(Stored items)
☆ ☆ ☆ ☆ ☆

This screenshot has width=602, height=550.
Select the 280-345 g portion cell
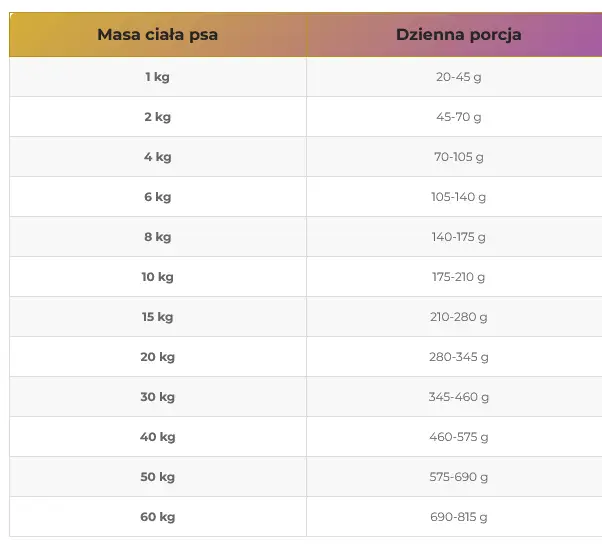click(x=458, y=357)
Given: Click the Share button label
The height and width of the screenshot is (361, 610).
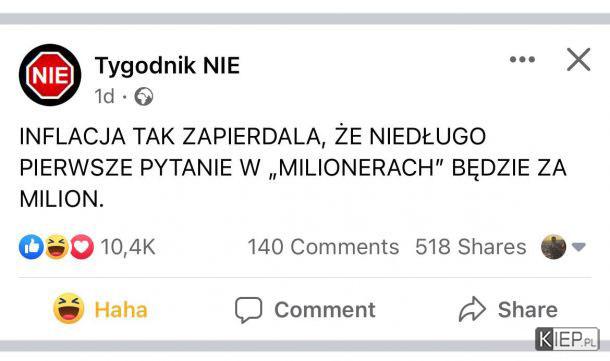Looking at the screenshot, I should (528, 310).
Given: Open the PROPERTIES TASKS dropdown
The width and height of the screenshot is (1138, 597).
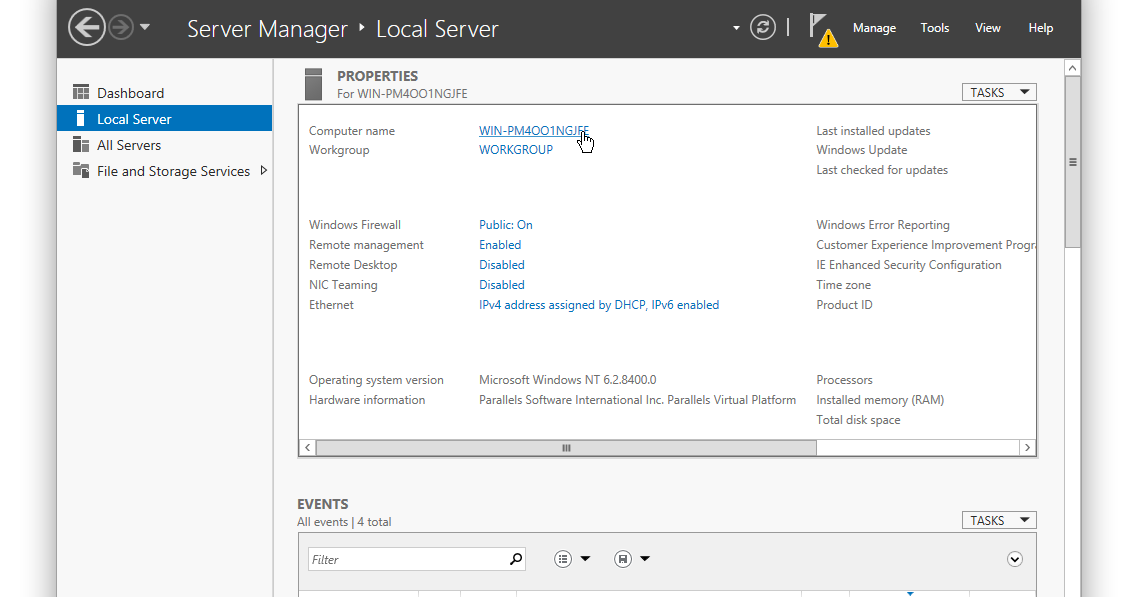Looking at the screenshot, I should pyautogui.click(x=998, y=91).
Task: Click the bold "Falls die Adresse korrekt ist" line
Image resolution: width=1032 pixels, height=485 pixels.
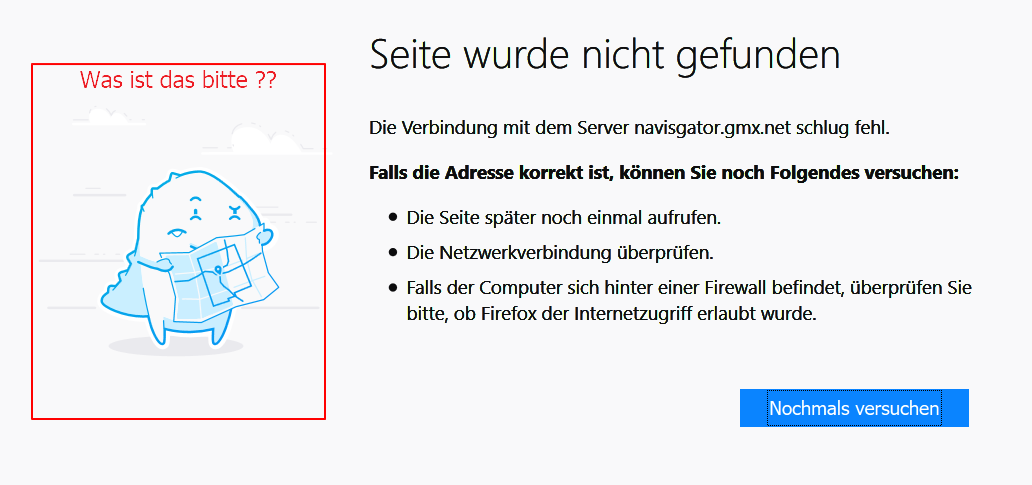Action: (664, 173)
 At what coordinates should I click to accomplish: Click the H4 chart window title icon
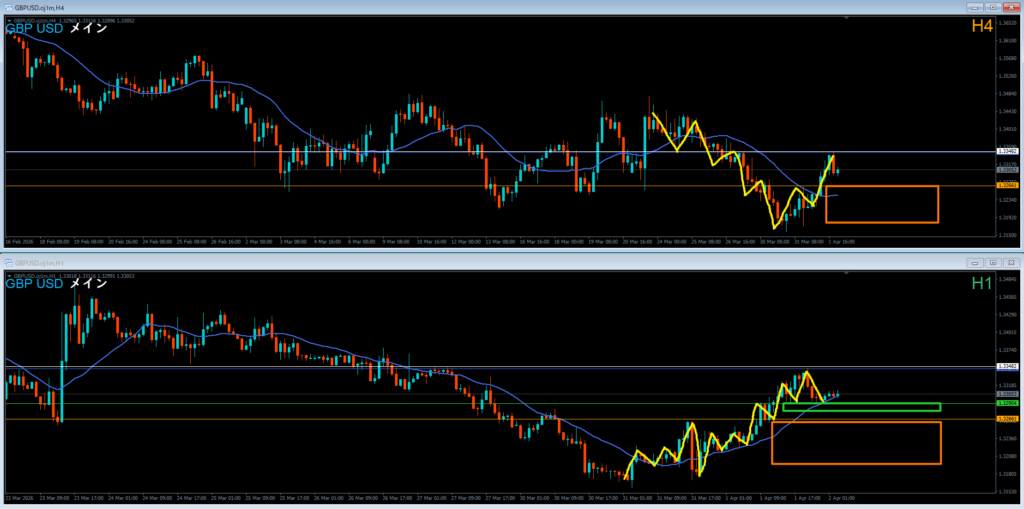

☆ ☆ ☆ ☆ ☆

Starting at the first line of the data, set down each line exactly until you have copied the line with "Given: Open the PROPERTIES TASKS dropdown", but leave the pictures out.

* Task answer *
This screenshot has width=602, height=550.
Select the 280-345 g portion cell
click(x=458, y=357)
Given: Click the Share button label
The height and width of the screenshot is (361, 610).
Looking at the screenshot, I should (528, 310).
Given: Open the PROPERTIES TASKS dropdown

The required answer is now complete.